As opposed to other languages, core constructs like `def`, `if` and `for` are not
particularly special either, since they are itself regular functions (or macros rather).
As a result, these constructs can be used "improperly" in a quoted expression, as shown above.

Consequently, to correctly parse all Elixir code, we need the AST to closely match
the Elixir AST. See [Elixir / Syntax reference](https://hexdocs.pm/elixir/syntax-reference.html)
for more details.

Whenever possible, we try using a more specific nodes (like binary/unary operator), but only
to the extent that doesn't lose on generality. To get a sense of what the AST looks like, have
a look at the tests in `test/corpus/`.

## Getting started with Tree-sitter

For detailed introduction see the official guide on [Creating parsers](https://tree-sitter.github.io/tree-sitter/creating-parsers).

Essentially, we define relevant language rules in `grammar.js`, based on which
Tree-sitter generates parser code (under `src/`).

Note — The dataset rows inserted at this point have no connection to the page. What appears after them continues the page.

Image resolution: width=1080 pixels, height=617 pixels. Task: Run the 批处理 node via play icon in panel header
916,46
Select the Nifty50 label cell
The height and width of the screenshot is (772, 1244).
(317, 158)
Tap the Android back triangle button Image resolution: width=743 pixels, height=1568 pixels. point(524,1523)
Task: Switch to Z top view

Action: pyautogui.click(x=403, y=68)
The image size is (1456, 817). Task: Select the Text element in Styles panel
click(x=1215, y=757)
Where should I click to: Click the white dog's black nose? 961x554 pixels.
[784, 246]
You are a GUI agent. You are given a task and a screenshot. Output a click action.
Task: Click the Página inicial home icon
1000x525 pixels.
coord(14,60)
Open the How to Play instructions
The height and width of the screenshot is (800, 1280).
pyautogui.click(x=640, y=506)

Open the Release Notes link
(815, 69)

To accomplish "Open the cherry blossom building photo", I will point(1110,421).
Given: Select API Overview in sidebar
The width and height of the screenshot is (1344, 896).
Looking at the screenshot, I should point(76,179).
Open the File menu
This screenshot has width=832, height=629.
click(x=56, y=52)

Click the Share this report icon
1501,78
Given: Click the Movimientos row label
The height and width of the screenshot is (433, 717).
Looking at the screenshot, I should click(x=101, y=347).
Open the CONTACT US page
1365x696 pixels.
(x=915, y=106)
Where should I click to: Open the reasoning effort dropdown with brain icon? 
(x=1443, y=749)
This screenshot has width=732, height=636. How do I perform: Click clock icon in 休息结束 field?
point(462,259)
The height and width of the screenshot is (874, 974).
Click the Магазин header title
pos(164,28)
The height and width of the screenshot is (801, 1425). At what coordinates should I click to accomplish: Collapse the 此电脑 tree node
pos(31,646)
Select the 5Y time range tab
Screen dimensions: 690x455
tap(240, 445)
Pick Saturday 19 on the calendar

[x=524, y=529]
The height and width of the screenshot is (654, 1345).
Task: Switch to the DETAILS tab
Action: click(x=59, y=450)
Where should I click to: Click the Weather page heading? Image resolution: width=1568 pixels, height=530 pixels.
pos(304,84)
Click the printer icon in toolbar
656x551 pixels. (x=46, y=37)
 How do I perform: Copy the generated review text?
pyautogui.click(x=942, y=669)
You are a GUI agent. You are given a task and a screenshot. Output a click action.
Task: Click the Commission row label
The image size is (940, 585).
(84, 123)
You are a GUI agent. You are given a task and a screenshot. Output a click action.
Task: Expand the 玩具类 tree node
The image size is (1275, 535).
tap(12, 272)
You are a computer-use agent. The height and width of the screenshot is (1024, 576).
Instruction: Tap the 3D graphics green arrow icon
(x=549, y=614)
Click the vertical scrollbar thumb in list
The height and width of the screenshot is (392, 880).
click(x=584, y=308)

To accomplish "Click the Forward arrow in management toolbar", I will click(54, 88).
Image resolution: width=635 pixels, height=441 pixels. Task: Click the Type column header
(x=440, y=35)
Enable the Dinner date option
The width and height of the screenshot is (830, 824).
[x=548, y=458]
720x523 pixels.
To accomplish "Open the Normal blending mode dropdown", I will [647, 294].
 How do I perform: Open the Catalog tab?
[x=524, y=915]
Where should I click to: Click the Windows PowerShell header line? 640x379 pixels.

In some cases, we want to write
custom C++ code for tokenizing specific character sequences (in `src/scanner.cc`).

The grammar rules may often conflict with each other, meaning that the given
sequence of tokens has multiple valid interpretations given one _token_ of lookahead.
In many conflicts we always want to pick one interpretation over the other and we can
do this by assigning different precedence and associativity to relevant rules, which
tells the parser which way to go.

For example given `expression1 * expression2 • *` the next token we _see_ ahead is `*`.
The parser needs to decide whether `expression1 * expression2` is a complete binary operator
node, or if it should await the next expression and interpret it as `expression1 * (expression2 * expression3)`.
Since the `*` operator is left-associative we can use `prec.left` on the corresponding
grammar rule, to inform the parser how to resolve this conflict.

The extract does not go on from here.